Characters are forever wondering if they’re going mad (and sometimes they are).
Of course, there are also monsters, ghosts and other things that go bump in the night, but even there the emphasis is on the reaction of the ordinary guy in extraordinary circumstances, not gore and blood (although there is some of that as well).
The bulk of the book is the material S&K created from 1950 to 1954 for a book they edited called “Black Magic,” and almost all of that is a hoot. The quality falls off a bit at the end, which reprints some stories from a short-lived book named “The Strange World of Your Dreams” that ran 1951-52.
Oh, the art is still dynamic and exciting. And the interest Simon & Kirby had in dreams was genuine, and they did research on dream interpretation.
The premise was of a dream interpreter named Richard Temple who helped people figure out their dreams.
That allowed for every story to be different, as Temple would investigate different people in different circumstances. Sometimes they came to his office (dream interpreters have offices?), but almost as often he’d just happen to bump into someone being tormented by a dream.
Which this reader found preposterous. The idea that this guy — who was not a trained psychiatrist or psychologist — could interpret everyone’s dreams on the fly, without any ongoing analysis or a thorough background examination, and would always, always, always be right, seemed not only ridiculous, but kinda dangerous. Temple was essentially playing psychiatrist without a license, and generally we call that quackery — or fraud.
Now, S&K did take care to have Temple remind people in every story that he wasn’t a doctor and he couldn’t guarantee results.
But does that really make what he was doing any less fraudulent — or any less dangerous for the “patient”? And the fact that he was always correct in his interpretations 100 percent of the time is just a little too convenient to swallow.

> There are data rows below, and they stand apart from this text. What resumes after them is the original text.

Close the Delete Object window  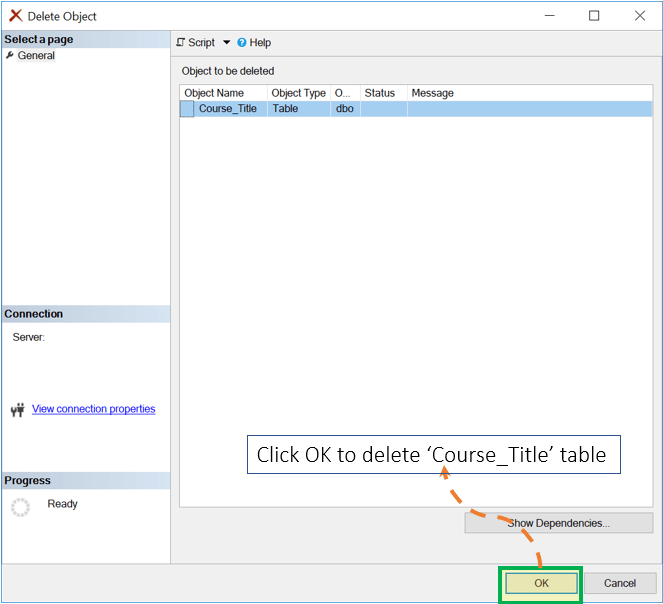[x=639, y=16]
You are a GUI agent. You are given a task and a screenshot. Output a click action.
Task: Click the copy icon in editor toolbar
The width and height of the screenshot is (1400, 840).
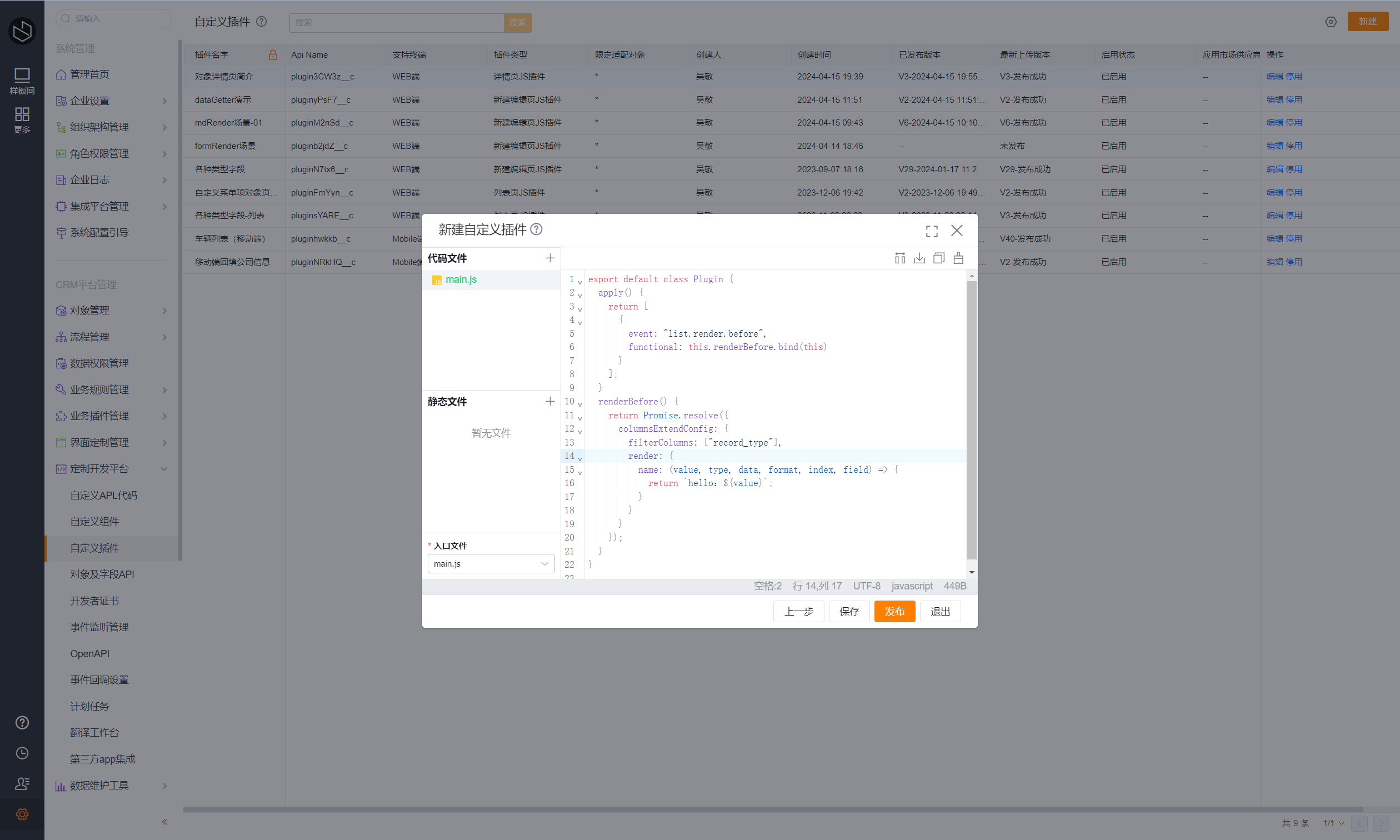(939, 258)
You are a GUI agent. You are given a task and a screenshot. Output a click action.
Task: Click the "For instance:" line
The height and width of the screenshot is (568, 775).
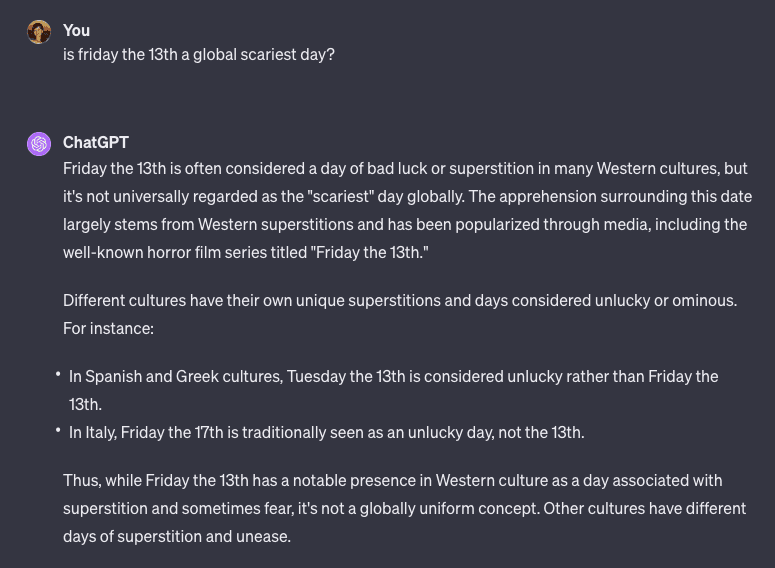click(x=108, y=328)
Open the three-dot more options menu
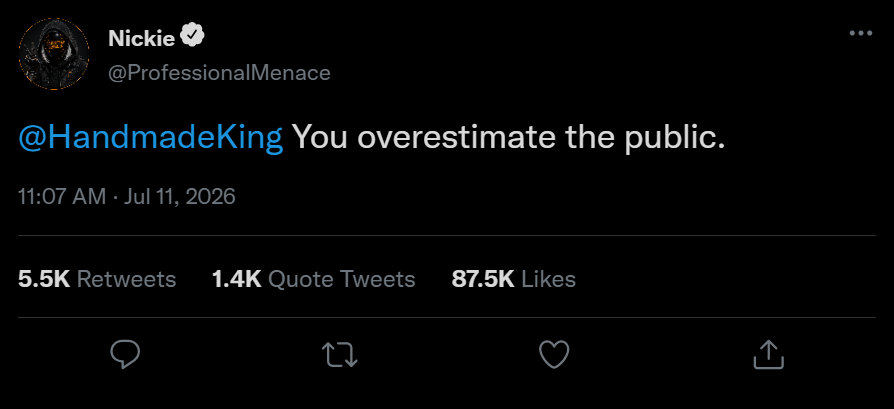The image size is (894, 409). point(860,34)
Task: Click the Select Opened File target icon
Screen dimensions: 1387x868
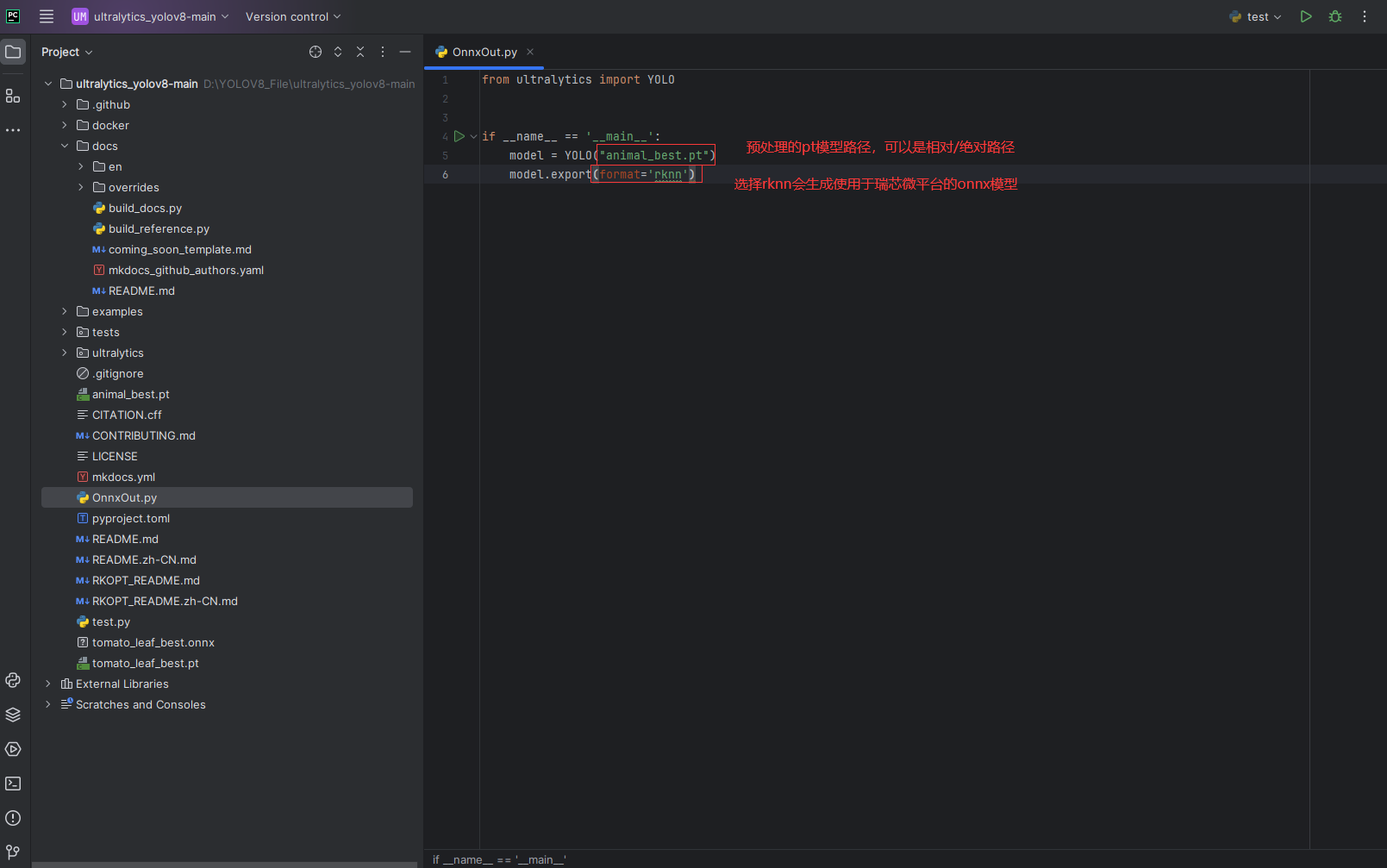Action: pyautogui.click(x=316, y=52)
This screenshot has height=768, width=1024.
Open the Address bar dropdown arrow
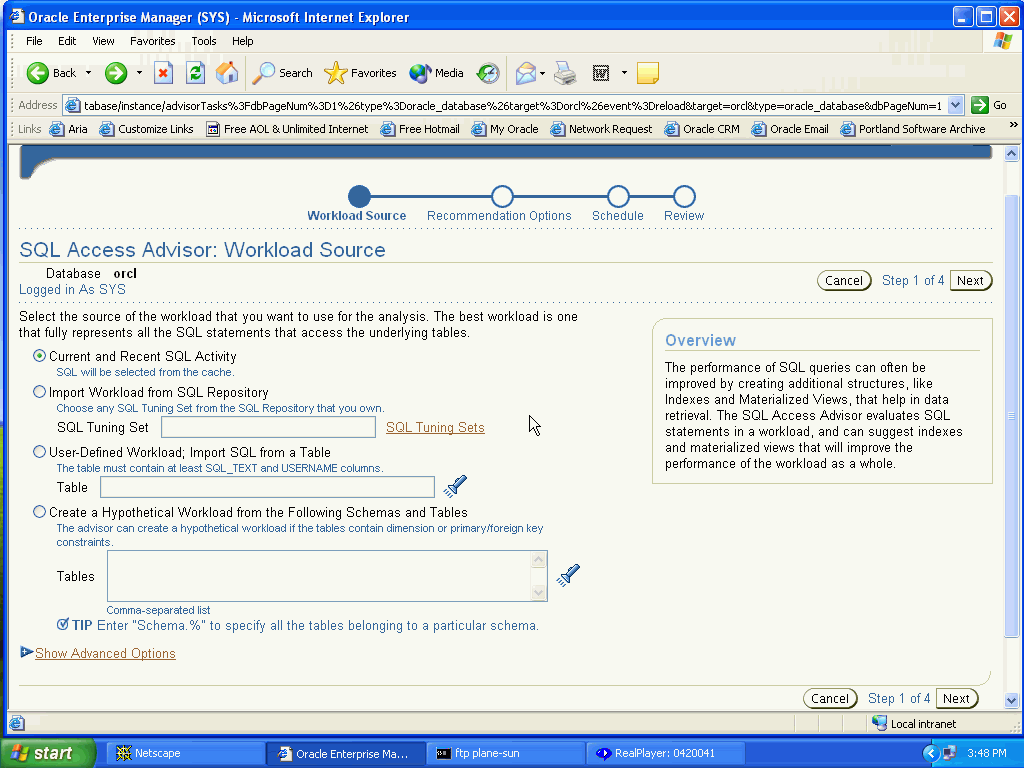pyautogui.click(x=955, y=105)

Now, this is comics, where one must accept 10 impossible things before cracking the cover. But, weirdly, I find Superman more plausible than Richard Temple. At least Kal-El can explain his fantastic abilities with pseudo-science.
Temple, on the other hand, is supposed to be an ordinary guy — one who probably ought to be prosecuted.
Which is why, of all the Kirby reprint books — and they are legion — the only one I can’t recommend is the one that collects the entire run of the Richard Temple series.
“The Strange World of Your Dreams” (IDW, $29.99) was a chore to wade through.